I took my kids to Paradise this weekend, with their bestest mate Princess Boofhead and her mum.
They ran themselves ragged at the beach. Ate ice cream and drank lemonade and played at the park and argued and fought and had the most awesome time. I think you only have fun like that as a kid, really. You spend your adult life smiling on at it, or, if you happen to have kids of your own, facilitating it.
And I took photos and slept and relaxed and slept more. And I missed my husband with this big, aching chasm of grief that I've been unable to shake for weeks now. I don't know... but the the last month I almost miss him as much as I did the first month. (And I tell myself that, knowing it can't possibly be true...)
I find myself talking about him more and more, reminiscing over what we did and how we did. And I find myself confronted more and more with big gaps in things I should know. Things I used to know. Little things. The things that make up life (We drive past a bush walking spot on our way to Paradise, and I say to Chop “We went there, your Daddy and I, before I was even pregnant with you. And we saw.. I think... I can't remember. Was it a wombat, or an echidna...?” And I still don't know, of course, because there is no Tony here for me to ask.)

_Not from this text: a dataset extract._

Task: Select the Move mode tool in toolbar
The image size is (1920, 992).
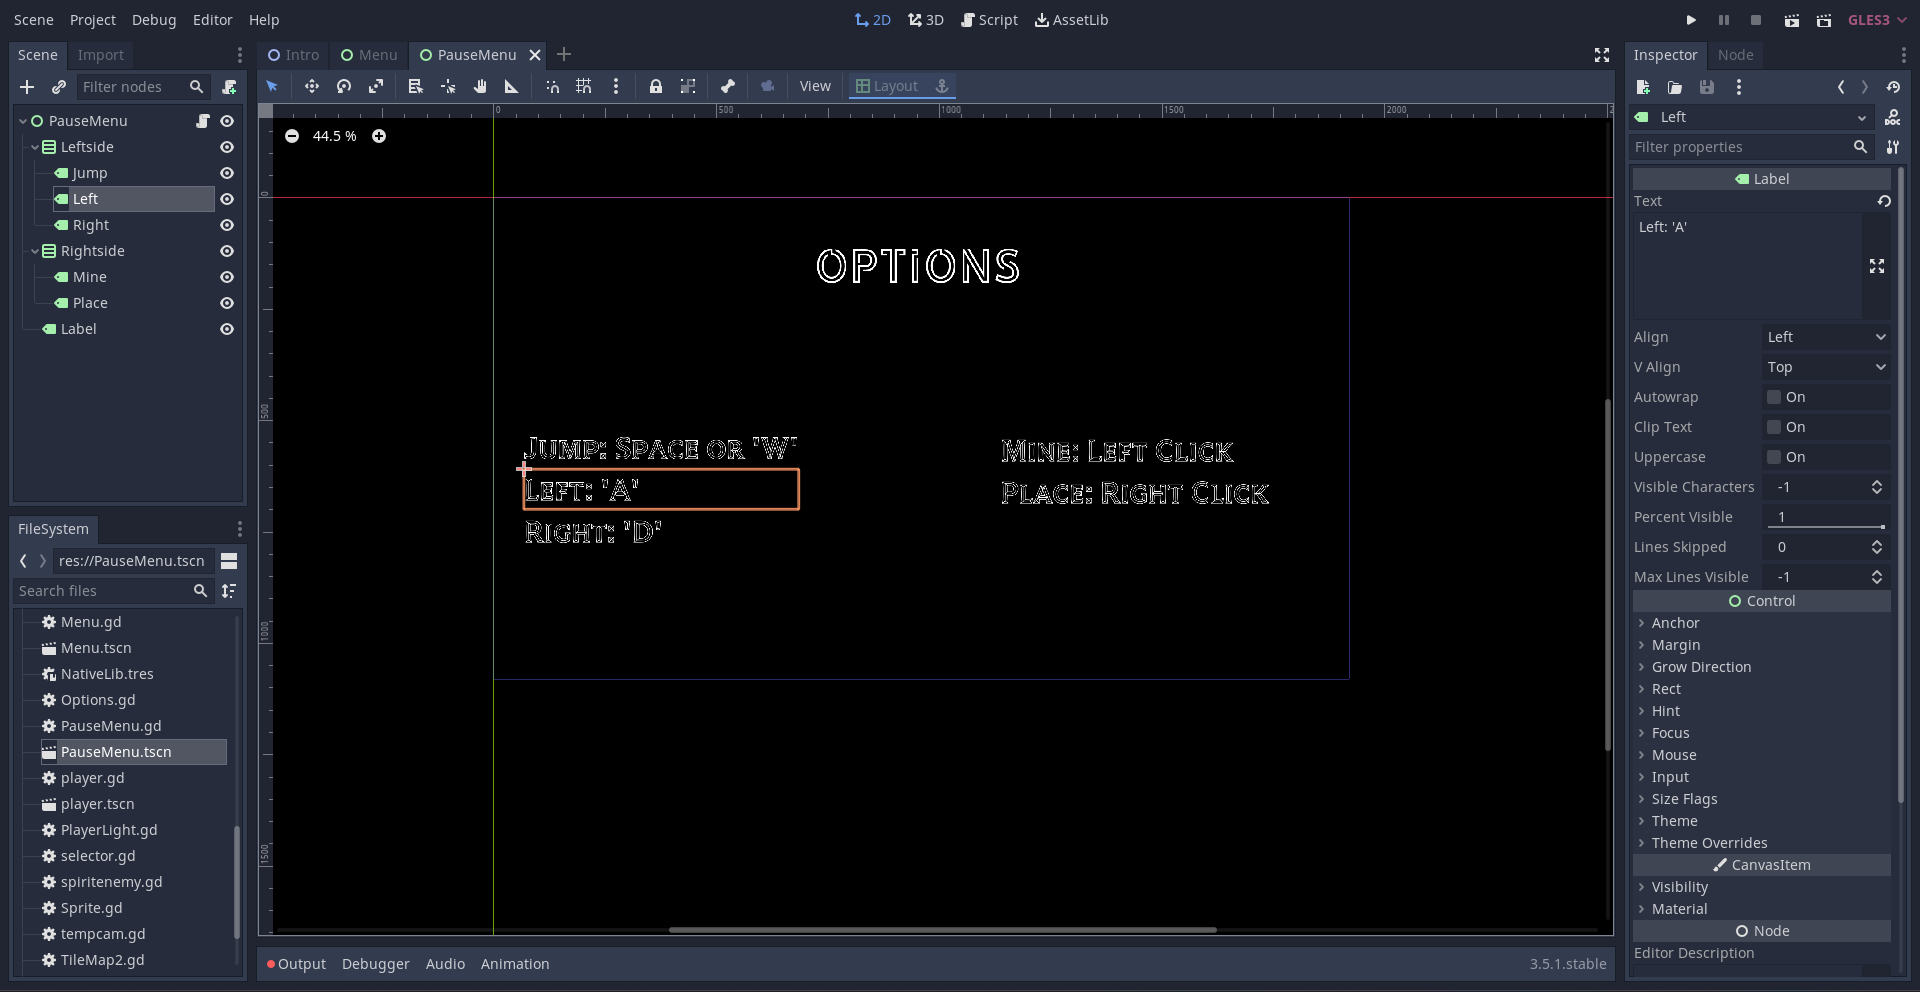Action: 312,87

Maybe– probably– I'm missing him because the festive season– our festive season, all our birthdays and Christmas rolled into a few short mmonths– has officially already begun.
I'll be thirty one years old this week.
Or maybe it's not that. I always prefer to think poetically, it seems to make life prettier... maybe it's to be blamed on all these holes that seem to forming where memories of him used to be. They have to be filled with something. So it's layers of tears, a swath of deep blue. All the pain of wishing he were here funneling into them to fill their empty space.